▸ Exercise aim: Please restate the lines shown below exactly, every one of them.

▸ Records from a dataset:
=== Begin Enclosure ===

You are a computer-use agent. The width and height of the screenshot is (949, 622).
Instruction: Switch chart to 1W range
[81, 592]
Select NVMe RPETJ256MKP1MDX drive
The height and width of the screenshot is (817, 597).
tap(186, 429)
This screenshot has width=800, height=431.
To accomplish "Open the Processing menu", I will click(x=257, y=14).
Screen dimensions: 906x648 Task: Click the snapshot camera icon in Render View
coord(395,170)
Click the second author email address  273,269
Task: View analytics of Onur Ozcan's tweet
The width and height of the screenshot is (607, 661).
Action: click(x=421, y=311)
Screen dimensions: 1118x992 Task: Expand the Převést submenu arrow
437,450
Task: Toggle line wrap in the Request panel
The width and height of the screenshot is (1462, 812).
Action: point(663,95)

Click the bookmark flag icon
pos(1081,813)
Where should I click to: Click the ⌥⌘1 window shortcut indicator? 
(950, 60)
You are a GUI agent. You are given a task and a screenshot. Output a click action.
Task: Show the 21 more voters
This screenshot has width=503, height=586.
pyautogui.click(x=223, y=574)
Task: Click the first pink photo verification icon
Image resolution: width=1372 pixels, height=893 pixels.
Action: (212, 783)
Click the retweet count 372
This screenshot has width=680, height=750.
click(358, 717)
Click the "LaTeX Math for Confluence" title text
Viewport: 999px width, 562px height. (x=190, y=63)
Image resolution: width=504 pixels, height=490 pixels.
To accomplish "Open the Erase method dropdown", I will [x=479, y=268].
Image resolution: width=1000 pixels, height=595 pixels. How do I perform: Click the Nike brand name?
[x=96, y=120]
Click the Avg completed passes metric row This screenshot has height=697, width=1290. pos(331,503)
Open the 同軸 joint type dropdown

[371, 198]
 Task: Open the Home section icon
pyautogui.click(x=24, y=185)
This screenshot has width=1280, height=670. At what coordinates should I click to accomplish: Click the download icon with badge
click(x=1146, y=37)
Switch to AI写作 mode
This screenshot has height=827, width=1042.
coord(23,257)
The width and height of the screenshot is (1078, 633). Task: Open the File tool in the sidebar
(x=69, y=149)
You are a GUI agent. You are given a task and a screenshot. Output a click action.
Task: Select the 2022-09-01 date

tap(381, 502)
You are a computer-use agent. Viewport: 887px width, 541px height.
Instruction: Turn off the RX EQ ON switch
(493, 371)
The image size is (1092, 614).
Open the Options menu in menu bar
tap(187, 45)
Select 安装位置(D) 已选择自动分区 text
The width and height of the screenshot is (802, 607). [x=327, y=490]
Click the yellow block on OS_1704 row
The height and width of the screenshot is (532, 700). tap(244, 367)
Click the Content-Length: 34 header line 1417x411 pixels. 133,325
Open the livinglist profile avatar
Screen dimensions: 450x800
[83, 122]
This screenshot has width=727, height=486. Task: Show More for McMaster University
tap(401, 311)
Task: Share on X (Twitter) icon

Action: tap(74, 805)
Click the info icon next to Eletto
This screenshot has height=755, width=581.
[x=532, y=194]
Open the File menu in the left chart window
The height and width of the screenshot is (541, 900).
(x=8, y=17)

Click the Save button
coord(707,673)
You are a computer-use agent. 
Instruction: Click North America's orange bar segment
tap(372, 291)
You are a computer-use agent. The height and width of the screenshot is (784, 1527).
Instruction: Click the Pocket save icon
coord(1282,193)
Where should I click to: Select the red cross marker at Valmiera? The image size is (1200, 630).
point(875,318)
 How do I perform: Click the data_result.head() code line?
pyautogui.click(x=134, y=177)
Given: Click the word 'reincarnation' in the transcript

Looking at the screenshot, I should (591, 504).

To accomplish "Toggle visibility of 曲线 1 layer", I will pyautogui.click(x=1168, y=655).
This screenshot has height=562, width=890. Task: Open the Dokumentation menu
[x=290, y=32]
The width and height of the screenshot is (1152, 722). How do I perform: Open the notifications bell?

=== End Enclosure ===

▸ Exercise answer:
You are a computer-use agent. The width and height of the screenshot is (949, 622).
Instruction: Switch chart to 1W range
[81, 592]
Select NVMe RPETJ256MKP1MDX drive
The height and width of the screenshot is (817, 597).
tap(186, 429)
This screenshot has width=800, height=431.
To accomplish "Open the Processing menu", I will click(x=257, y=14).
Screen dimensions: 906x648 Task: Click the snapshot camera icon in Render View
coord(395,170)
Click the second author email address  273,269
Task: View analytics of Onur Ozcan's tweet
The width and height of the screenshot is (607, 661).
Action: click(x=421, y=311)
Screen dimensions: 1118x992 Task: Expand the Převést submenu arrow
437,450
Task: Toggle line wrap in the Request panel
The width and height of the screenshot is (1462, 812).
Action: point(663,95)

Click the bookmark flag icon
pos(1081,813)
Where should I click to: Click the ⌥⌘1 window shortcut indicator? 
(950, 60)
You are a GUI agent. You are given a task and a screenshot. Output a click action.
Task: Show the 21 more voters
This screenshot has width=503, height=586.
pyautogui.click(x=223, y=574)
Task: Click the first pink photo verification icon
Image resolution: width=1372 pixels, height=893 pixels.
Action: (212, 783)
Click the retweet count 372
This screenshot has width=680, height=750.
click(358, 717)
Click the "LaTeX Math for Confluence" title text
Viewport: 999px width, 562px height. (x=190, y=63)
Image resolution: width=504 pixels, height=490 pixels.
To accomplish "Open the Erase method dropdown", I will [x=479, y=268].
Image resolution: width=1000 pixels, height=595 pixels. How do I perform: Click the Nike brand name?
[x=96, y=120]
Click the Avg completed passes metric row This screenshot has height=697, width=1290. pos(331,503)
Open the 同軸 joint type dropdown

[371, 198]
 Task: Open the Home section icon
pyautogui.click(x=24, y=185)
This screenshot has width=1280, height=670. At what coordinates should I click to accomplish: Click the download icon with badge
click(x=1146, y=37)
Switch to AI写作 mode
This screenshot has height=827, width=1042.
coord(23,257)
The width and height of the screenshot is (1078, 633). Task: Open the File tool in the sidebar
(x=69, y=149)
You are a GUI agent. You are given a task and a screenshot. Output a click action.
Task: Select the 2022-09-01 date

tap(381, 502)
You are a computer-use agent. Viewport: 887px width, 541px height.
Instruction: Turn off the RX EQ ON switch
(493, 371)
The image size is (1092, 614).
Open the Options menu in menu bar
tap(187, 45)
Select 安装位置(D) 已选择自动分区 text
The width and height of the screenshot is (802, 607). [x=327, y=490]
Click the yellow block on OS_1704 row
The height and width of the screenshot is (532, 700). tap(244, 367)
Click the Content-Length: 34 header line 1417x411 pixels. 133,325
Open the livinglist profile avatar
Screen dimensions: 450x800
[83, 122]
This screenshot has width=727, height=486. Task: Show More for McMaster University
tap(401, 311)
Task: Share on X (Twitter) icon

Action: tap(74, 805)
Click the info icon next to Eletto
This screenshot has height=755, width=581.
[x=532, y=194]
Open the File menu in the left chart window
The height and width of the screenshot is (541, 900).
(x=8, y=17)

Click the Save button
coord(707,673)
You are a computer-use agent. 
Instruction: Click North America's orange bar segment
tap(372, 291)
You are a computer-use agent. The height and width of the screenshot is (784, 1527).
Instruction: Click the Pocket save icon
coord(1282,193)
Where should I click to: Select the red cross marker at Valmiera? The image size is (1200, 630).
point(875,318)
 How do I perform: Click the data_result.head() code line?
pyautogui.click(x=134, y=177)
Given: Click the word 'reincarnation' in the transcript

Looking at the screenshot, I should (591, 504).

To accomplish "Toggle visibility of 曲线 1 layer", I will pyautogui.click(x=1168, y=655).
This screenshot has height=562, width=890. Task: Open the Dokumentation menu
[x=290, y=32]
The width and height of the screenshot is (1152, 722). How do I perform: Open the notifications bell?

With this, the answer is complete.